WORK REQUIRED
Render every line of the entries below as a Markdown table with the columns Row and Line. Give each line a row number and leave out blank lines.

- - - - -

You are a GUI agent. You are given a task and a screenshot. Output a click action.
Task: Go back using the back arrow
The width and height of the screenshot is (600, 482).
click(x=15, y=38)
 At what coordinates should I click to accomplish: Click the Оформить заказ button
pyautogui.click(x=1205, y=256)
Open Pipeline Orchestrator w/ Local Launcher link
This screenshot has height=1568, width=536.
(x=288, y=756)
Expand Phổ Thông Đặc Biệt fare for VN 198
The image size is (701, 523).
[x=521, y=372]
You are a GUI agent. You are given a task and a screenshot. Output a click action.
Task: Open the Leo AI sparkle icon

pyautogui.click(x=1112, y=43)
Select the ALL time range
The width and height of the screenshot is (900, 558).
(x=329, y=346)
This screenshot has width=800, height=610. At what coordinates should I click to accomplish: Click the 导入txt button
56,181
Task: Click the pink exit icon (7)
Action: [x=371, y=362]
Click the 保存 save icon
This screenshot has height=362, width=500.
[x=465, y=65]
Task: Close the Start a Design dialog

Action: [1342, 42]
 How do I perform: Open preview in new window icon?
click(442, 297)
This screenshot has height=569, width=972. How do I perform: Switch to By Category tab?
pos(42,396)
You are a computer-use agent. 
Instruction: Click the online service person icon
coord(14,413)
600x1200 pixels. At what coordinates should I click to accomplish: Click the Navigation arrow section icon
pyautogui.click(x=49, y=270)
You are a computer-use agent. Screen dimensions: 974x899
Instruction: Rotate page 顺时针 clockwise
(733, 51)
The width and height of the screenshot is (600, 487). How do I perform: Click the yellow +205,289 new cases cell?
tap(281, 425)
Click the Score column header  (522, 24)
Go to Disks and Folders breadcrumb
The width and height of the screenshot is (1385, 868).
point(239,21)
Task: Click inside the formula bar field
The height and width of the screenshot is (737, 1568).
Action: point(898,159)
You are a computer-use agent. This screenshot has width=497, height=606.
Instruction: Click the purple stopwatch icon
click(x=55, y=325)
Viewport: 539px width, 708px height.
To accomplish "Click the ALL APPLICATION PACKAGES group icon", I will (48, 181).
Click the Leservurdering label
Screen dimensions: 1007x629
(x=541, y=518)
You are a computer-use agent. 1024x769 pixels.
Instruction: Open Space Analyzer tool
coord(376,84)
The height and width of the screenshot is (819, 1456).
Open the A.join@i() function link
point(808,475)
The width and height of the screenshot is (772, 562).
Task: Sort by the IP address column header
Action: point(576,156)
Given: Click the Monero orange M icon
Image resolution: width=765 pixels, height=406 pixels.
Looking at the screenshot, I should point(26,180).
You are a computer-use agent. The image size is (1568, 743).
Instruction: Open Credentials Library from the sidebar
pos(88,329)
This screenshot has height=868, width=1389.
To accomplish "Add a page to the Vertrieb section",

- - - - -

CORRECT RESPONSE
| Row | Line |
|---|---|
| 1 | You are a GUI agent. You are given a task and a screenshot. Output a click action. |
| 2 | Task: Go back using the back arrow |
| 3 | The width and height of the screenshot is (600, 482). |
| 4 | click(x=15, y=38) |
| 5 |  At what coordinates should I click to accomplish: Click the Оформить заказ button |
| 6 | pyautogui.click(x=1205, y=256) |
| 7 | Open Pipeline Orchestrator w/ Local Launcher link |
| 8 | This screenshot has height=1568, width=536. |
| 9 | (x=288, y=756) |
| 10 | Expand Phổ Thông Đặc Biệt fare for VN 198 |
| 11 | The image size is (701, 523). |
| 12 | [x=521, y=372] |
| 13 | You are a GUI agent. You are given a task and a screenshot. Output a click action. |
| 14 | Task: Open the Leo AI sparkle icon |
| 15 | pyautogui.click(x=1112, y=43) |
| 16 | Select the ALL time range |
| 17 | The width and height of the screenshot is (900, 558). |
| 18 | (x=329, y=346) |
| 19 | This screenshot has width=800, height=610. At what coordinates should I click to accomplish: Click the 导入txt button |
| 20 | 56,181 |
| 21 | Task: Click the pink exit icon (7) |
| 22 | Action: [x=371, y=362] |
| 23 | Click the 保存 save icon |
| 24 | This screenshot has height=362, width=500. |
| 25 | [x=465, y=65] |
| 26 | Task: Close the Start a Design dialog |
| 27 | Action: [1342, 42] |
| 28 |  How do I perform: Open preview in new window icon? |
| 29 | click(442, 297) |
| 30 | This screenshot has height=569, width=972. How do I perform: Switch to By Category tab? |
| 31 | pos(42,396) |
| 32 | You are a computer-use agent.  |
| 33 | Instruction: Click the online service person icon |
| 34 | coord(14,413) |
| 35 | 600x1200 pixels. At what coordinates should I click to accomplish: Click the Navigation arrow section icon |
| 36 | pyautogui.click(x=49, y=270) |
| 37 | You are a computer-use agent. Screen dimensions: 974x899 |
| 38 | Instruction: Rotate page 顺时针 clockwise |
| 39 | (733, 51) |
| 40 | The width and height of the screenshot is (600, 487). How do I perform: Click the yellow +205,289 new cases cell? |
| 41 | tap(281, 425) |
| 42 | Click the Score column header  (522, 24) |
| 43 | Go to Disks and Folders breadcrumb |
| 44 | The width and height of the screenshot is (1385, 868). |
| 45 | point(239,21) |
| 46 | Task: Click inside the formula bar field |
| 47 | The height and width of the screenshot is (737, 1568). |
| 48 | Action: point(898,159) |
| 49 | You are a computer-use agent. This screenshot has width=497, height=606. |
| 50 | Instruction: Click the purple stopwatch icon |
| 51 | click(x=55, y=325) |
| 52 | Viewport: 539px width, 708px height. |
| 53 | To accomplish "Click the ALL APPLICATION PACKAGES group icon", I will (48, 181). |
| 54 | Click the Leservurdering label |
| 55 | Screen dimensions: 1007x629 |
| 56 | (x=541, y=518) |
| 57 | You are a computer-use agent. 1024x769 pixels. |
| 58 | Instruction: Open Space Analyzer tool |
| 59 | coord(376,84) |
| 60 | The height and width of the screenshot is (819, 1456). |
| 61 | Open the A.join@i() function link |
| 62 | point(808,475) |
| 63 | The width and height of the screenshot is (772, 562). |
| 64 | Task: Sort by the IP address column header |
| 65 | Action: point(576,156) |
| 66 | Given: Click the Monero orange M icon |
| 67 | Image resolution: width=765 pixels, height=406 pixels. |
| 68 | Looking at the screenshot, I should point(26,180). |
| 69 | You are a computer-use agent. The image size is (1568, 743). |
| 70 | Instruction: Open Credentials Library from the sidebar |
| 71 | pos(88,329) |
| 72 | This screenshot has height=868, width=1389. |
| 73 | To accomplish "Add a page to the Vertrieb section", |